(Excerpted data begins)
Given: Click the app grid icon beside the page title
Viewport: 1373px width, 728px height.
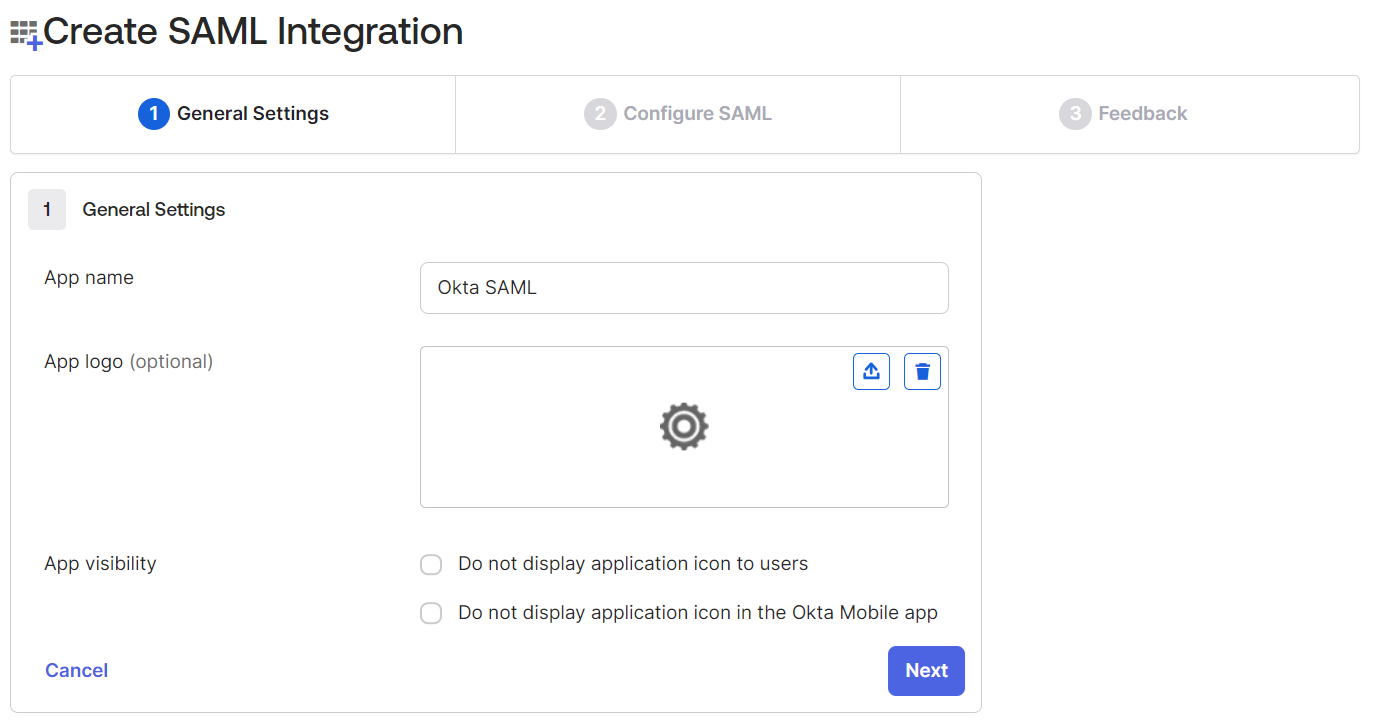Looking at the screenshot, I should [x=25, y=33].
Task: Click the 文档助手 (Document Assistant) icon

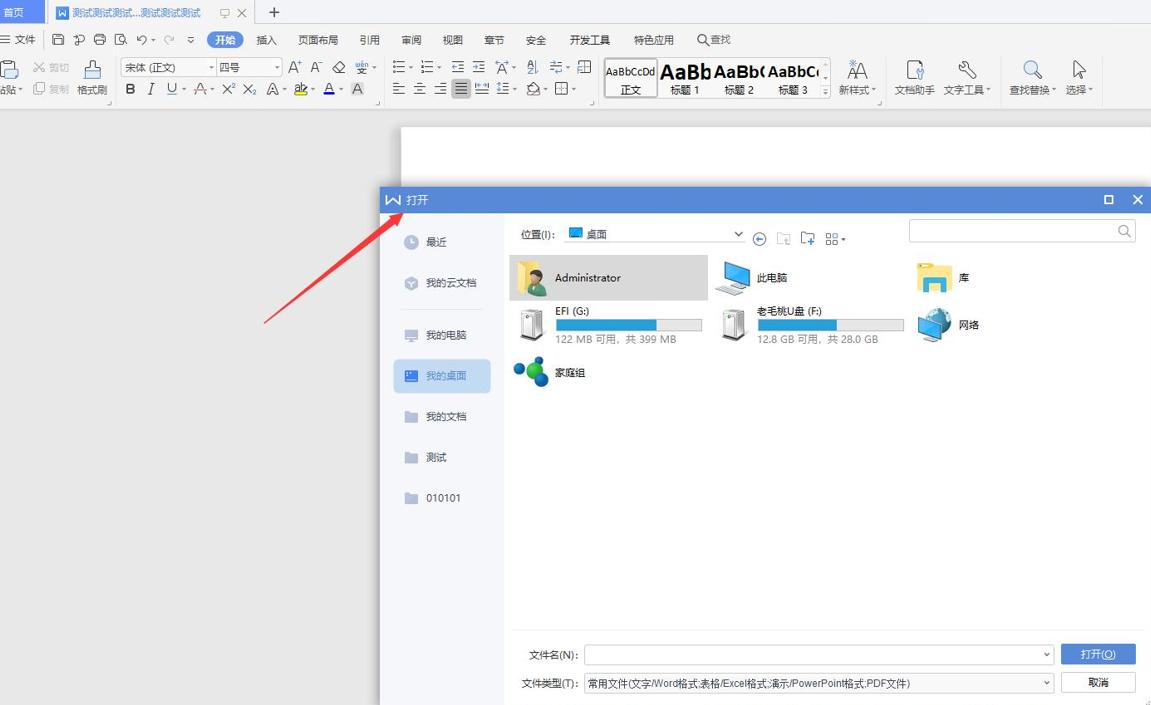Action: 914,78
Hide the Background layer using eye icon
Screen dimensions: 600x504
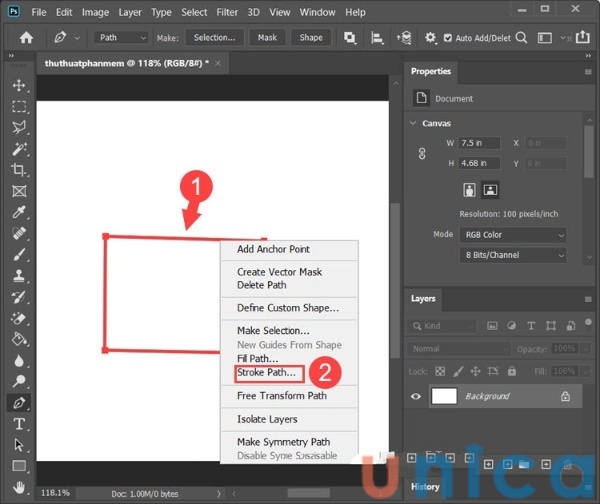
(Excerpted data ends)
▸ Your goal
Repeat every entry above exactly; images stay out of the copy.

▸ Exercise output
Given: Click the app grid icon beside the page title
Viewport: 1373px width, 728px height.
Looking at the screenshot, I should [x=25, y=33].
Task: Click the 文档助手 (Document Assistant) icon

Action: 914,78
Hide the Background layer using eye icon
Screen dimensions: 600x504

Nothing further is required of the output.